====== PROVIDED RECORDS

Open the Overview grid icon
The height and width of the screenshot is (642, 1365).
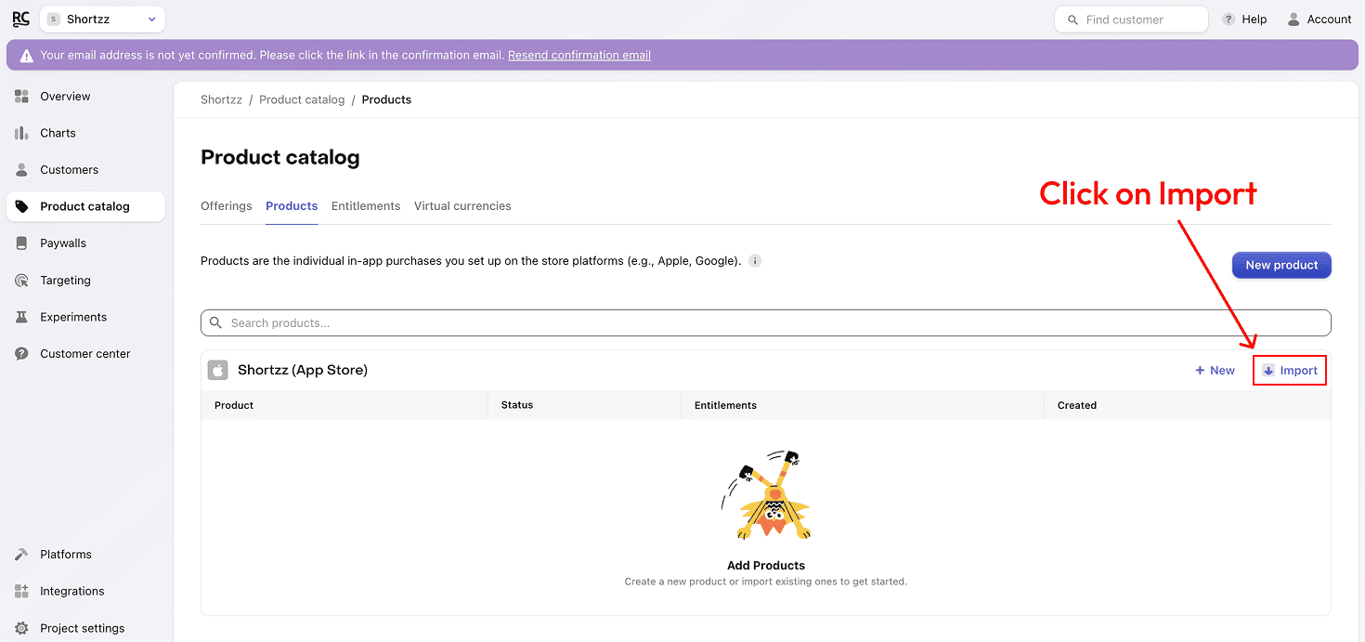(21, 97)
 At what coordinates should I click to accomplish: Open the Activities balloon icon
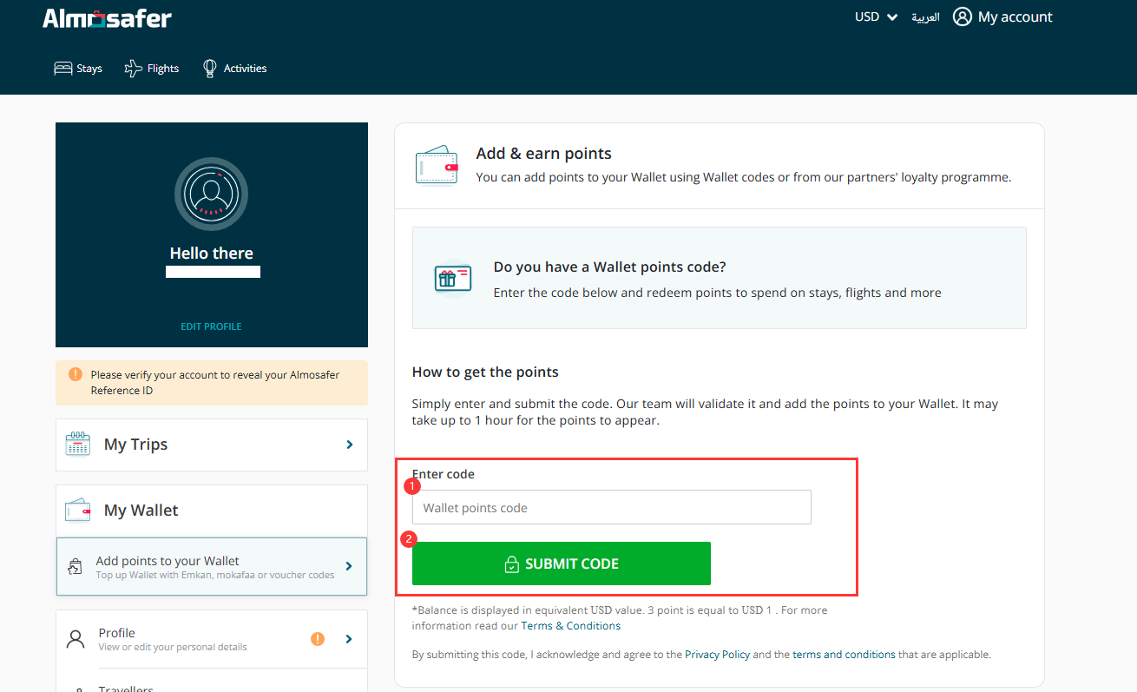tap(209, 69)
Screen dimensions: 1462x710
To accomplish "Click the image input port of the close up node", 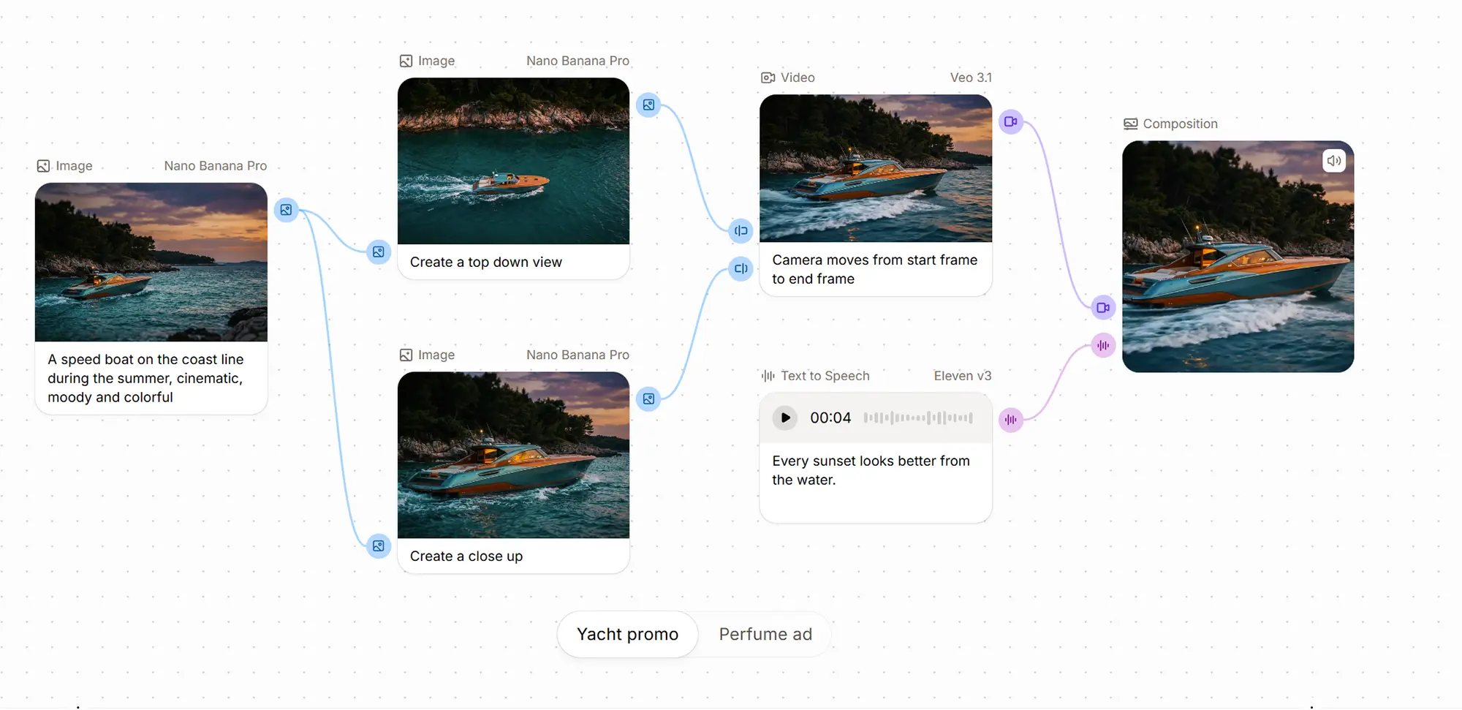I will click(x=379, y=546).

============
====== PROVIDED RECORDS

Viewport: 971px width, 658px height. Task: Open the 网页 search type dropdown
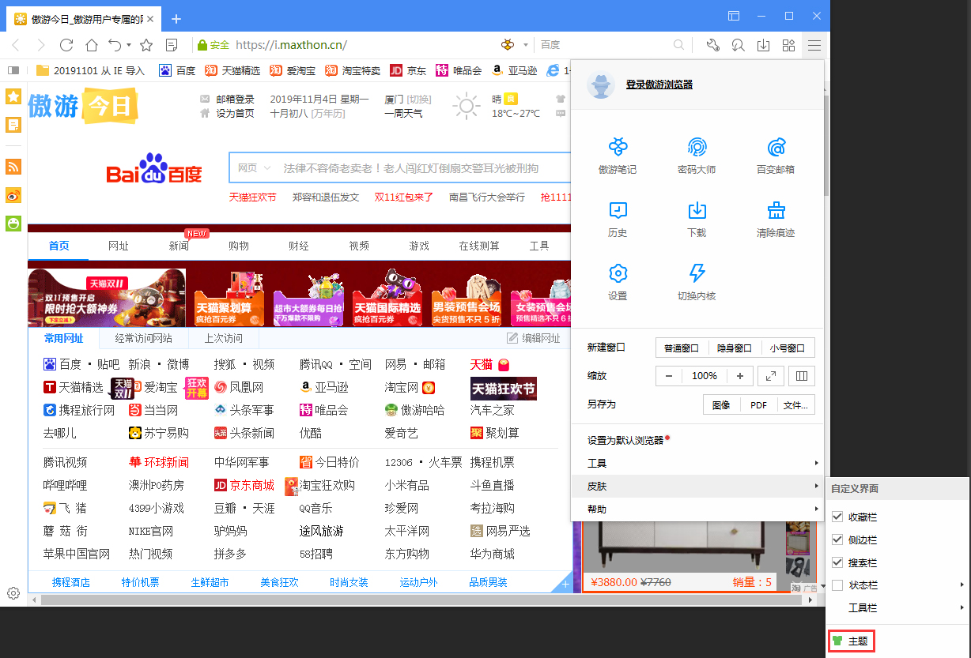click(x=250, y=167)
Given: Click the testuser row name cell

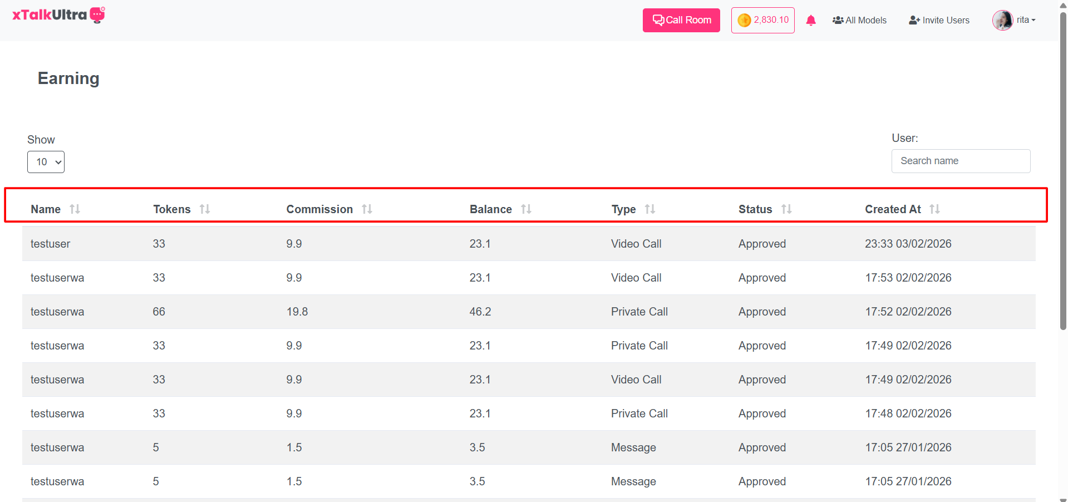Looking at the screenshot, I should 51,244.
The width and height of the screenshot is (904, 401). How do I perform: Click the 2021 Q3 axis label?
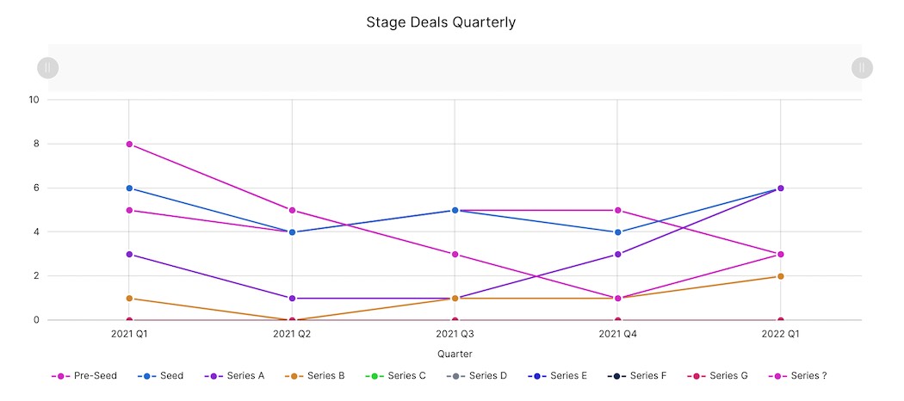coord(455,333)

============
====== PROVIDED RECORDS

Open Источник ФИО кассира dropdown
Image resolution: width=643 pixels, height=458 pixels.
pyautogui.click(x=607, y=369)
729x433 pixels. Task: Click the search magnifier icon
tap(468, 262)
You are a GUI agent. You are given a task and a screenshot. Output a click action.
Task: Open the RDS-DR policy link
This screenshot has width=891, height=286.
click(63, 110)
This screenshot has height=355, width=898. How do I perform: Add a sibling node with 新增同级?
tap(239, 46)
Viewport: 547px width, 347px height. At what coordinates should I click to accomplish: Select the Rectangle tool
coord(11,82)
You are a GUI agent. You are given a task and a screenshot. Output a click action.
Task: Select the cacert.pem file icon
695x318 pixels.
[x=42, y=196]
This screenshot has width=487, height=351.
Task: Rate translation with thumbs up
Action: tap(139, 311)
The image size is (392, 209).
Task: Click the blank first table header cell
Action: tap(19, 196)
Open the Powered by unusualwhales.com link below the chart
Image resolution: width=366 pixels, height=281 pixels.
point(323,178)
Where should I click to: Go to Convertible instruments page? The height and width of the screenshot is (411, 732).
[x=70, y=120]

============

▶ **ASSIGNMENT**: Copy the lines above exactly. Start with the line containing "This screenshot has height=355, width=898.", end with the line containing "Task: Select the cacert.pem file icon", and include both.

▶ **WRITTEN RESPONSE**:
This screenshot has height=355, width=898. How do I perform: Add a sibling node with 新增同级?
tap(239, 46)
Viewport: 547px width, 347px height. At what coordinates should I click to accomplish: Select the Rectangle tool
coord(11,82)
You are a GUI agent. You are given a task and a screenshot. Output a click action.
Task: Select the cacert.pem file icon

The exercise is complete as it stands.